Inventive Principle:
Principle #35Parameter changes

2Ease of operation

If linear statistical analysis methods are used, then simplicity is maintained, but holistic understanding of complex data dynamics is lost

Engineering Contradiction:
Improveanalysis simplicityVSAvoidholistic data dynamics
Core Design Contradiction:
Ease of operationVSLoss of information

Solution Approach 1:

The patent adds a new dimension to data analysis by introducing quantum mechanical concepts of technical energy dynamics. Instead of linear statistical analysis, the system models data as quantum states with multiple dimensions representing different aspects of technical object behavior. This enables holistic understanding while maintaining mathematical tractability through quantum probability amplitudes that encode complex relationships.

Inventive Principle:
Principle #17Another dimension (Dimensionality change)

Solution Approach 2:

The patent creates a composite analytical framework that combines quantum computing theory with domain-specific knowledge about technical systems. This composite approach integrates multiple layers of analysis (quantum states, technical energy dynamics, domain semantics) into a unified model that preserves holistic information while providing structured, interpretable results through the quantum formalism.

Inventive Principle:
Principle #40Composite materials

3Reliability

If manual data processing is performed, then human judgment is applied, but time consumption increases and human bias is introduced

Engineering Contradiction:
Improvehuman judgment qualityVSAvoidprocessing time
Core Design Contradiction:
ReliabilityVSLoss of time

Solution Approach 1:

The patent implements self-service processing where the quantum computing system automatically extracts and analyzes technical energy dynamics from data without human intervention. The quantum model inherently captures domain knowledge about technical systems and performs autonomous analysis, eliminating both the time cost and bias problems of manual processing while maintaining high-quality insights through the mathematical rigor of quantum mechanics.

Inventive Principle:
Principle #25Self-service

Solution Approach 2:

The patent incorporates feedback mechanisms where the quantum computing system iteratively refines its analysis of technical energy dynamics. By using quantum measurement and collapse, the system receives feedback from the data itself, automatically adjusting its model to better represent the underlying technical processes.
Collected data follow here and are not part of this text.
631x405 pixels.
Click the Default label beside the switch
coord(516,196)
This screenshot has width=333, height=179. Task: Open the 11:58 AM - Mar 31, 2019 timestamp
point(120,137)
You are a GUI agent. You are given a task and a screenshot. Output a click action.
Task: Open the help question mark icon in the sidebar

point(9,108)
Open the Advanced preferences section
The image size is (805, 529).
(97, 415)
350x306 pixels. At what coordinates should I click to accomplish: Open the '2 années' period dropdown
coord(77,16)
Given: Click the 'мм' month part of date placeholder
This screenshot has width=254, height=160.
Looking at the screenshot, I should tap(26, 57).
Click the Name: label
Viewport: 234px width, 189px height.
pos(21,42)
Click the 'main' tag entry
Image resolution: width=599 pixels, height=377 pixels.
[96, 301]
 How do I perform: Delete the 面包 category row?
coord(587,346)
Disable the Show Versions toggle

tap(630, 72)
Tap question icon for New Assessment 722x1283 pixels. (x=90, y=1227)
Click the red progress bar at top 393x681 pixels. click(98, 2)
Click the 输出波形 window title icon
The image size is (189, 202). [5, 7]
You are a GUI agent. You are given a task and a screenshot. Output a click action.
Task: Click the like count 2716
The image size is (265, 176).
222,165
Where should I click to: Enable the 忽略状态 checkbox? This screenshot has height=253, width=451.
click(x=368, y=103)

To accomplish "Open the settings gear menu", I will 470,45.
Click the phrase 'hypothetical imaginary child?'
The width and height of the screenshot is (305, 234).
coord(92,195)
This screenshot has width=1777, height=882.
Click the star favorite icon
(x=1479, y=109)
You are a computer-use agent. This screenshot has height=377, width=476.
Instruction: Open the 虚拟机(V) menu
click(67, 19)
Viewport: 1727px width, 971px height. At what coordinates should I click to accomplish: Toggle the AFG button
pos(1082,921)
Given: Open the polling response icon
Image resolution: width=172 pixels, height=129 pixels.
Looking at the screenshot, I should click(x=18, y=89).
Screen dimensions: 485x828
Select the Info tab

This closed-loop approach ensures reliability without human judgment while maintaining efficiency through automated adaptation.

Inventive Principle:
Principle #23Feedback

4Ease of manufacture

If data is broken into small manageable pieces, then processing feasibility is improved, but holistic understanding of the system is lost

Engineering Contradiction:
Improveprocessing feasibilityVSAvoidsystem integration
Core Design Contradiction:
Ease of manufactureVSLoss of information

Solution Approach 1:

The patent applies segmentation by representing complex technical systems as collections of quantum bits, each encoding information about a specific technical object or component. This segmentation enables manageable processing of large datasets while the quantum formalism naturally integrates the segmented information through superposition and entanglement, preserving holistic system understanding without requiring processing of the entire dataset as a single unit.

Inventive Principle:
Principle #1Segmentation

Data Source

PatentEP4006752A1Method and system arrangement for processing big data
Publication Date: 2022.06.01 PRISMA ANALYTICS GMBH
  • EP4006752A1 patent drawingFigure 1
  • EP4006752A1 patent drawingFigure 2
  • EP4006752A1 patent drawingFigure 3

AI summary

The present invention is directed towards a computer-implemented method for hardware independent processing of big data applications allowing an enhanced analysis of extracted parameters. The suggested method is able to automatically perform technical processes such that firstly no human ado is required and secondly the resulting data is not prone to errors. The method suggests iterations on evolving data sets and hence a bias is excluded or at least minimized in each iteration. The invention is furthermore directed towards a respectively arranged system along with a computer program product and a computer-readable medium.